[Problem statement]: From the line that includes "[Facebook] (240, 1028)" to the last line of the records, inclusive, repeat each line exactly.

[Data shown]:
-- Opening Marker --
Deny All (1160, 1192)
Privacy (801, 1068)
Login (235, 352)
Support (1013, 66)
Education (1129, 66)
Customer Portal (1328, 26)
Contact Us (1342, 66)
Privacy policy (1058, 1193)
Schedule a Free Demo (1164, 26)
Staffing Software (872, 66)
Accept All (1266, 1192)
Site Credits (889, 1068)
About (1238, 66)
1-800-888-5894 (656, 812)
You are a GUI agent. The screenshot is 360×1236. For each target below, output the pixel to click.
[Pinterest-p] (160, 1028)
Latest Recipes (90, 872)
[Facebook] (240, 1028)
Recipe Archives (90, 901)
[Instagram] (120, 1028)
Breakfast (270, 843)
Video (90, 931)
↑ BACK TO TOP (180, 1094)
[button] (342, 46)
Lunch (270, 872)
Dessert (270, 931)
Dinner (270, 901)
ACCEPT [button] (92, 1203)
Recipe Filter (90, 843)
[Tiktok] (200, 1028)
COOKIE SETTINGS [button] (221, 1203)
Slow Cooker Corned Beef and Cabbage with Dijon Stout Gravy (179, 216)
-- Closing Marker --
[Completed exercise]:
[Facebook] (240, 1028)
Recipe Archives (90, 901)
[Instagram] (120, 1028)
Breakfast (270, 843)
Video (90, 931)
↑ BACK TO TOP (180, 1094)
[button] (342, 46)
Lunch (270, 872)
Dessert (270, 931)
Dinner (270, 901)
ACCEPT [button] (92, 1203)
Recipe Filter (90, 843)
[Tiktok] (200, 1028)
COOKIE SETTINGS [button] (221, 1203)
Slow Cooker Corned Beef and Cabbage with Dijon Stout Gravy (179, 216)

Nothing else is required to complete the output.